§ CONSIGNE 1
Recopiez à l'identique les lignes de toutes les entrées ci-dessous, en omettant les images.

§ EXTRAIT DU DOCUMENT
Fernand Carton, lui-même originaire du Nord et picardisant, a consacré une partie importante de sa longue carrière à des études phonétiques sur le picard. Sa thèse de doctorat, soutenue en 1970 et publiée en 1972, est intitulée Recherches sur l’accentuation des parlers populaires dans la région de Lille. Carton (1970/1972, 6) définit ainsi le parler populaire régional : « c’est, outre les traces des patois locaux, le français régional (plan géographique) des milieux populaires (plan socio-culturel) chez des personnes qui connaissent en gros la prononciation correcte du français, mais qui ne cherchent pas habituellement à parler correctement ». Cette étude auditive et instrumentale de douze extraits spontanés provenant de locuteurs âgés de 60 ans au minimum et constituant une « sous-population aussi représentative que possible » (Carton 1970/1972, 20) lui a permis de confirmer que l’accentuation du parler populaire de la conurbation Lille-Roubaix-Tourcoing se distingue de celle du français de référence de plusieurs façons. Il a par la suite utilisé les données recueillies au cours des années 1960 pour documenter de nombreux phénomènes phonétiques et phonologiques tant en picard qu’en français régional. Par exemple, Carton (1972) analyse l’extension de la palatalisation des occlusives vélaires dans le picard de Roubaix-Tourcoing. Comme il est bien connu que la palatalisation des occlusives vélaires s’observe devant voyelle antérieure et que la prononciation de /ɑ̃/ est particulièrement postérieure dans le Nord, la présence de palatalisation dans le mot quand est un développement inattendu. Carton interprète des graphies comme quéamp pour ‘champ’ comme un reflet d’une diphtongue dont la première partie est antérieure et fait l’hypothèse, comme Viez (1910, 11) l’avait fait avant lui, que cette diphtongaison est précisément ce qui a rendu la palatalisation possible dans de tels mots. De même, Carton (2012) utilise les enregistrements de deux ouvriers de Tourcoing pour en dégager les processus phonétiques qui affectent leur picard, ainsi que leurs caractéristiques prosodiques. Cette analyse lui permet de constater que les déplacements d’accent en syllabe pénultième sont fréquents, que la diérèse affecte des mots comme piano et soir, qui sont souvent prononcés avec trois et deux syllabes, respectivement, et que l’assimilation partielle ou totale affecte les groupes consonantiques.

§ DONNÉES DE L'EXERCICE
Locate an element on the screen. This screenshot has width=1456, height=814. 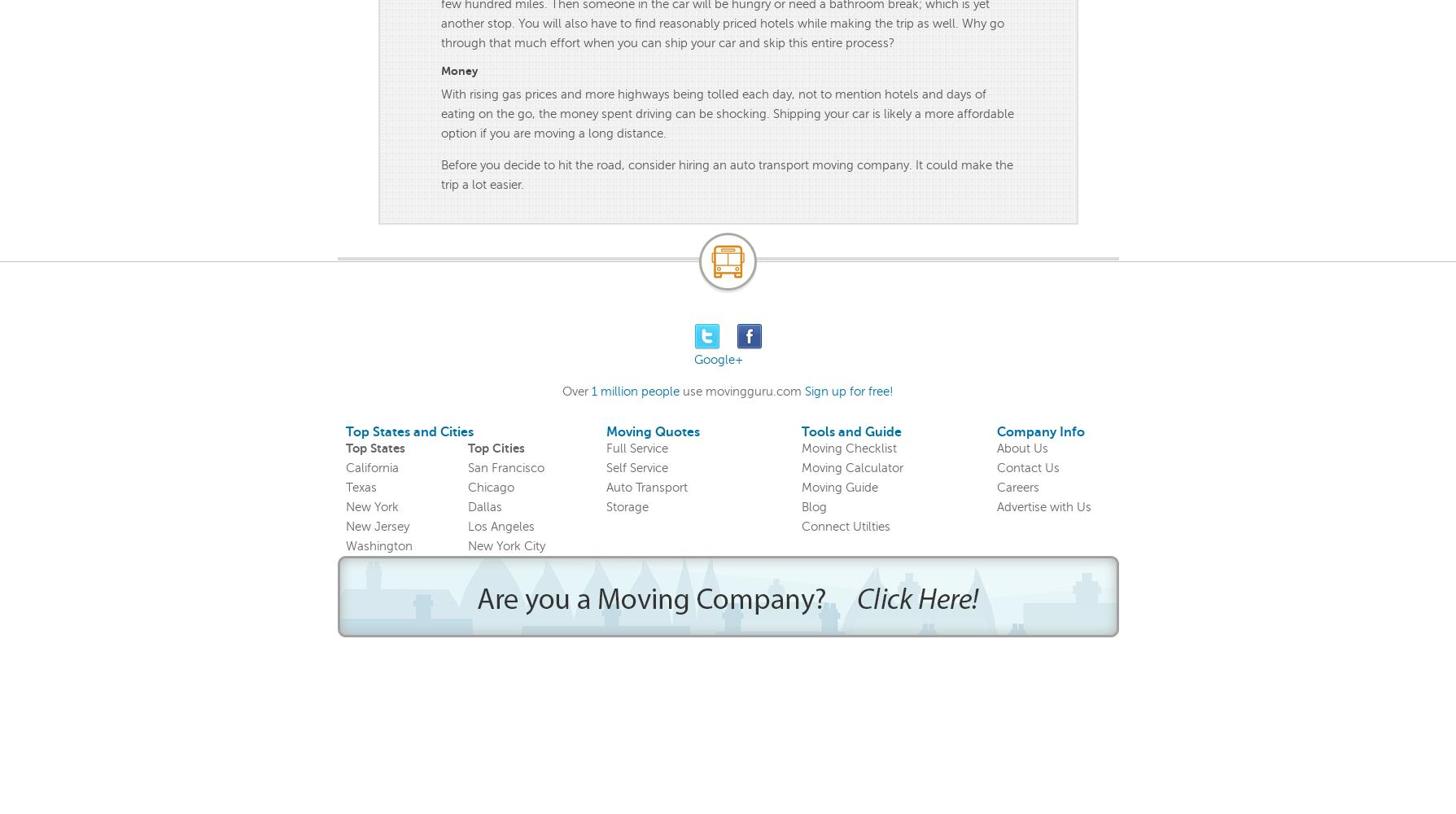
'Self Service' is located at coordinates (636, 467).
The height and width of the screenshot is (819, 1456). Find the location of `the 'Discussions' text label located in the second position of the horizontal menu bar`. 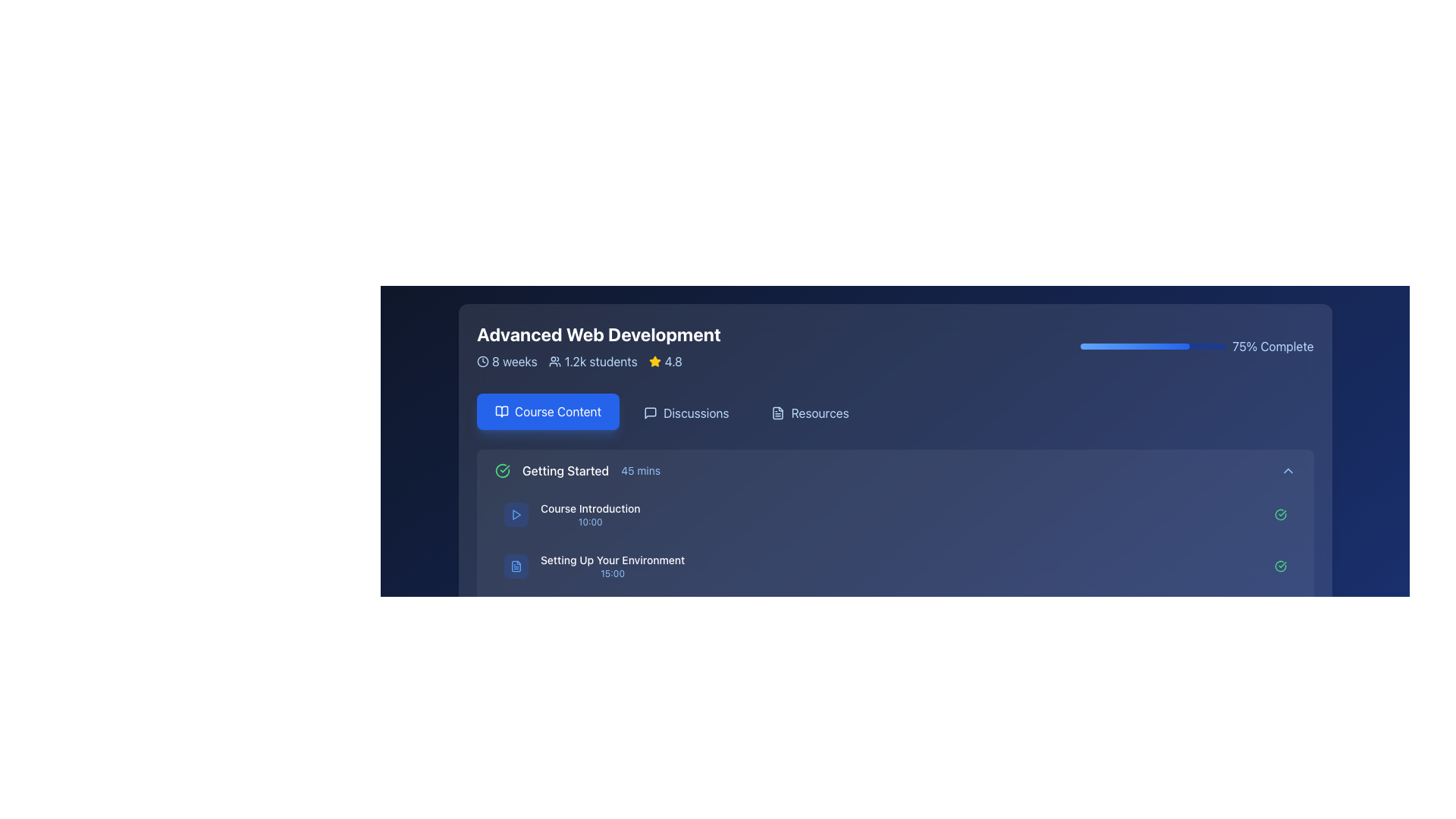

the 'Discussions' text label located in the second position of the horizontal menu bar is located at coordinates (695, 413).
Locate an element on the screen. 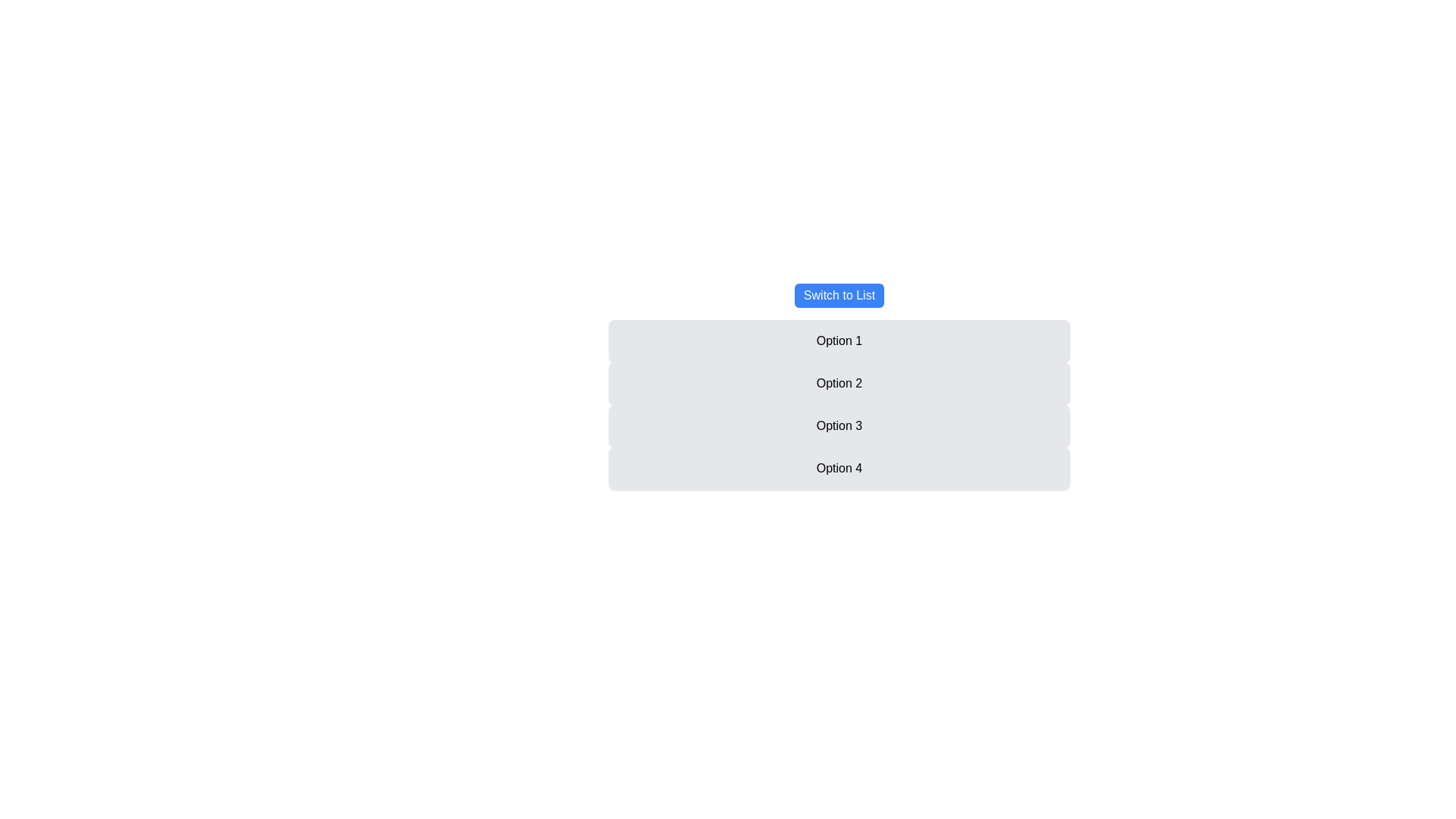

§ CONSIGNE 2
Dans l'extrait sur les travaux de Fernand Carton, quel âge minimum avaient les locuteurs des douze extraits spontanés de sa thèse ?

§ BONNE RÉPONSE 1
Locate an element on the screen. This screenshot has width=1456, height=814. 
'Self Service' is located at coordinates (636, 467).
The height and width of the screenshot is (819, 1456). Find the location of `the 'Discussions' text label located in the second position of the horizontal menu bar`. 

the 'Discussions' text label located in the second position of the horizontal menu bar is located at coordinates (695, 413).
Locate an element on the screen. 

§ BONNE RÉPONSE 2
Ils étaient âgés de 60 ans au minimum.